** Begin EXCERPTED PASSAGE **
# AirLift Install on a mk3, cram session.



## Zorba2.0 (Jan 28, 2005)

Hi all. I will be coming home on leave in the next 2 days. I'd like to install my airlift kit that is sitting at the house since they first shipped (April?) and I'd like to have it on for Waterfest. I'd like to do the install in as small as steps as possible, so incase I can't finish it I can still drive it as it is. First up would br the layout of the management, wiring running and dropping the air lines, until finally putting on the struts.
I ask you all. Is there any tips you can give me for the install, problems you ran into and motivation? I've scoured the management thread a million times and I'm going to try to fit everything in the spare wheel well, with the tank behind the seats. The management is the Autopilot kit from Airlift/Bagriders :thumbup: Wish me luck!

Current stance at Waterfest


----------



## [email protected] (Feb 19, 2010)

Good luck! Call me if you have any questions.


----------



## [email protected] (Aug 13, 2009)

I'm just about finished my setup, right now I'm just finalizing the wiring and just about making things neat.
I layed out the task exactly as you plan to, and I found it to be quite handy as I could still drive the car.

A couple of things I would suggest though are:

I connected on the tank to the compressor and manifolds, and then tested for leaks BEFORE I had the car up on stands ready to install the bags. This way, it eliminates that portion if you're trying to find a phantom leak....

I decided a bit late that I didn't want to reuse my upper strut mounts. I would suggest not reusing them, and just getting a new set front and rear(since you have everything apart already)

Other then that, Make sure you have the car high enough that you can work comfortably underneath it, and you're set.

Oh, and spend as much time as you can testing for clearances and for leaks, if you don't, you'll probably regret it in the end.

Have fun, and pist some pics will ya


----------



## 359Bailey1320 (Jan 27, 2004)

Where in Michigan do you live? How long are you home on leave for?

Joe Zeeuew in Grand Rapdis would be a good person to talk to. If you're on the east side, I suppose I can help you out.


----------



## Zorba2.0 (Jan 28, 2005)

I live in Kalamazoo. I'll be home for about 2 weeks minus the time in Jersey and Mackinac Island. You on Mive?


----------



## NDubber (Sep 11, 2006)

fuuuuuuucl so many bagged mk3's now.


----------



## Zorba2.0 (Jan 28, 2005)

haha, dont blame me. I was in the original group buy. I'm just still overseas. Oh, and thank you, to you tax payers who provided me the money to buy the kit


----------



## 359Bailey1320 (Jan 27, 2004)

I'm bailey1320 on mive


----------



## Zorba2.0 (Jan 28, 2005)

Well, got into Kuwait yesterday and I wont be leaving until late tonight. BLOWS! I'll be getting home on the 13th though. Looks like I'll have 2 days to get the trunk setup done. Bags and alignment will get done after waterfest I guess


----------



## JesseAirLiftCompany (Aug 5, 2009)
** End EXCERPTED PASSAGE **
** Begin INFORMATION SHOWN **
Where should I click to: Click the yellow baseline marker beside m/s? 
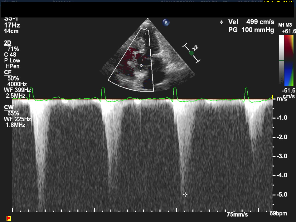pyautogui.click(x=273, y=97)
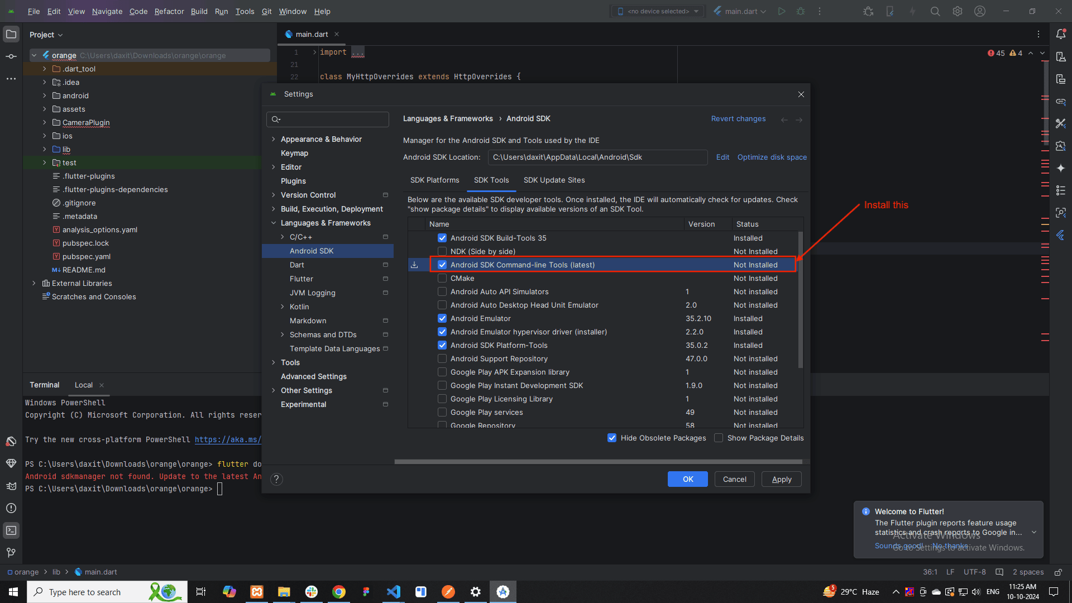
** End INFORMATION SHOWN **
In the forum thread on the AirLift install, where does the person starting the thread plan to put the tank?

**RESULT OF THE EXERCISE:**
Behind the seats.